Inspiring a more bikeable future
As an advocate of more bikeable urban spaces, Casas Cancer hopes that the bicycle parking garage project can be a model for other cities around the world—and it all starts with making bicycle-friendly infrastructure part of the urban landscape.
“Bicycle parking lots, bridges, etc., contribute to a sustainable, healthy and livable environment and have a positive influence on mobility, traffic congestion, health and the local economy,” Casas Cancer said. “By providing cyclists with a safe and convenient storage place, our parking lot contributes to the promotion of cycling as a sustainable and healthy means of transport. This leads to less car traffic and an improvement in road safety for all road users, and to a reduction in CO2 emissions and air pollution.”
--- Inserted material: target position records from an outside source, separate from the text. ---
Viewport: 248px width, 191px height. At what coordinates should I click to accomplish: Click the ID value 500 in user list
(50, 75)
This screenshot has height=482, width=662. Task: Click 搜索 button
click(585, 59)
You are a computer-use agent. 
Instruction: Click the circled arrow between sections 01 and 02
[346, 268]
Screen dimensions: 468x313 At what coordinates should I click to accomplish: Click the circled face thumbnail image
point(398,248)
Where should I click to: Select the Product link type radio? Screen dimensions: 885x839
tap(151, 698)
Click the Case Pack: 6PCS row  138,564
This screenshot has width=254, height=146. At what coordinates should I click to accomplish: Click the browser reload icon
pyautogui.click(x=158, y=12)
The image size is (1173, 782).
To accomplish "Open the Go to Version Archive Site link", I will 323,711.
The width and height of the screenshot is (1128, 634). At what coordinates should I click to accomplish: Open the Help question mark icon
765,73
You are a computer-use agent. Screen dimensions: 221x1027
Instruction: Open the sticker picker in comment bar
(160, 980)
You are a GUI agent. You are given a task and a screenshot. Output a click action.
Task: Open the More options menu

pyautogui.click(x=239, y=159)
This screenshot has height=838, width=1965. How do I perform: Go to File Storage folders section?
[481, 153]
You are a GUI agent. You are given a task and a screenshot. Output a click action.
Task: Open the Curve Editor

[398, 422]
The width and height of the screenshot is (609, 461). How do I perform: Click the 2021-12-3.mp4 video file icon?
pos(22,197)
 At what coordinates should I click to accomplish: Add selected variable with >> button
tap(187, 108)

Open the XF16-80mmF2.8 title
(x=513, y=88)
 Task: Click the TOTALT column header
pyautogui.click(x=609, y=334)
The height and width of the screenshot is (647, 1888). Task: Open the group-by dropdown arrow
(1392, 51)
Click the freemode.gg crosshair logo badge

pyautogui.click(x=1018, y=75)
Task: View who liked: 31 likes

Ultimately, Casas Cancer said that projects like wUrck’s underwater bicycle parking garage need to be part of a larger cultural conversation.
“It starts by changing the cultural mindset of the specific society of the city’s inhabitants,” he said. “In some cities, the bicycle is only used for recreation. In countries like the Netherlands the bicycle is also used as a main transportation system, or to transfer to public transportation.”
How do we shift this mindset? Casas Cancer said it begins with urban planning.
“The first step is to slowly substitute the space of the car for a good bicycle paths network well connected to the public transportation and parking hubs. Cities must facilitate the network combined with relatively cheap bike-sharing facilities and safe parking facilities,” he said. “People will increase the use of these sustainable transportation systems if they are efficient and comfortable.”